══ RECORDS FOR PROCESSING

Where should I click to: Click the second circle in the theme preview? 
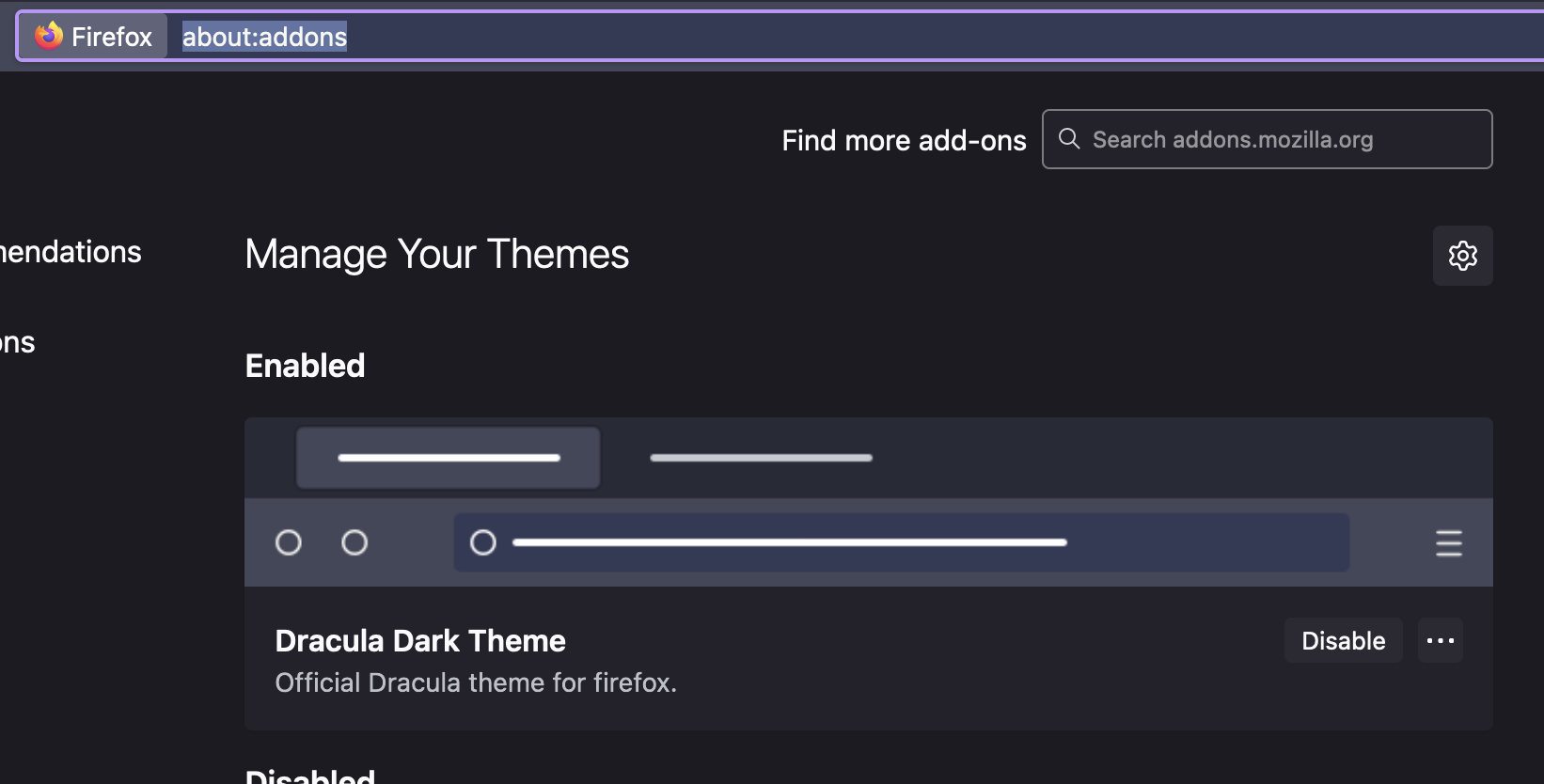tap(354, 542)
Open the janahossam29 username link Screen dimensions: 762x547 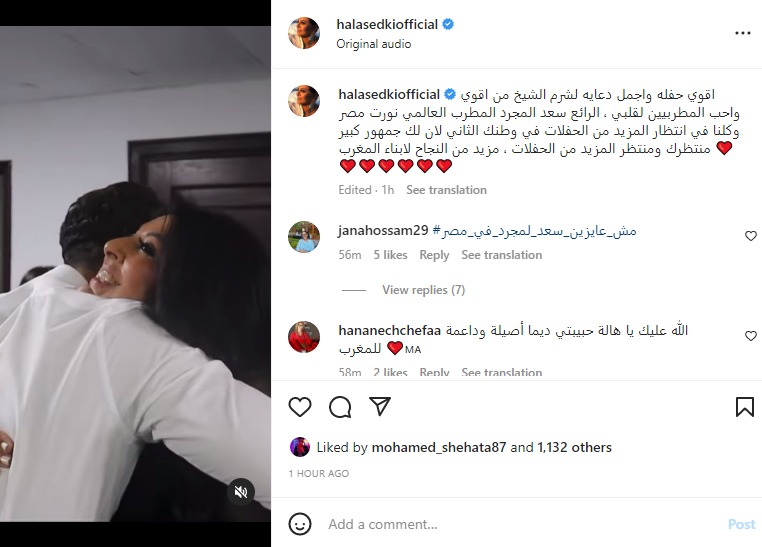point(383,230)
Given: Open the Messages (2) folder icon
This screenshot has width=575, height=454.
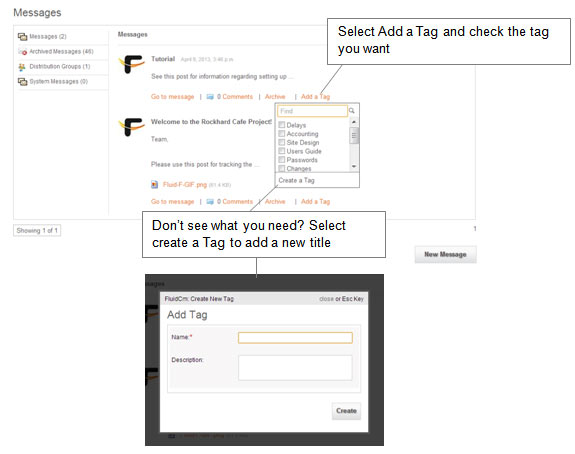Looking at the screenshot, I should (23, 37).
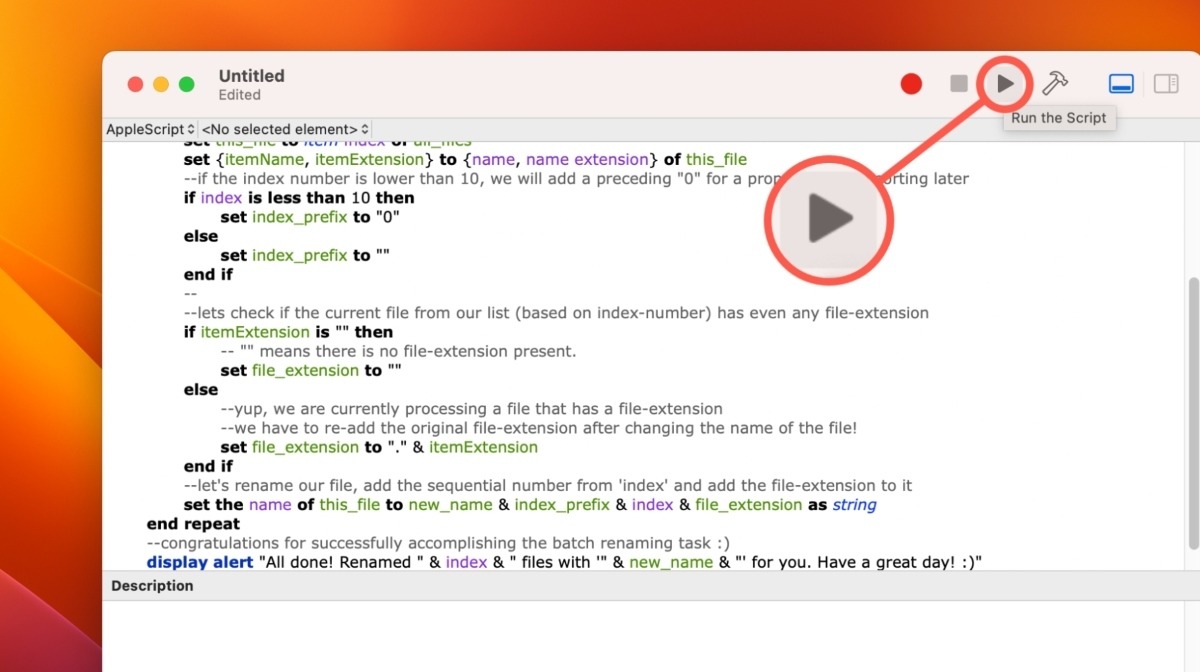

════

TASK DESCRIPTION: Please switch "folder icon" to "folder button" in the lines that begin at the one containing "Given: Open the Messages (2) folder icon" and stop after the last line, and give back only those lines, otherwise unchanged. Leave the pictures out.

ANSWER BELOW:
Given: Open the Messages (2) folder button
This screenshot has width=575, height=454.
Looking at the screenshot, I should (23, 37).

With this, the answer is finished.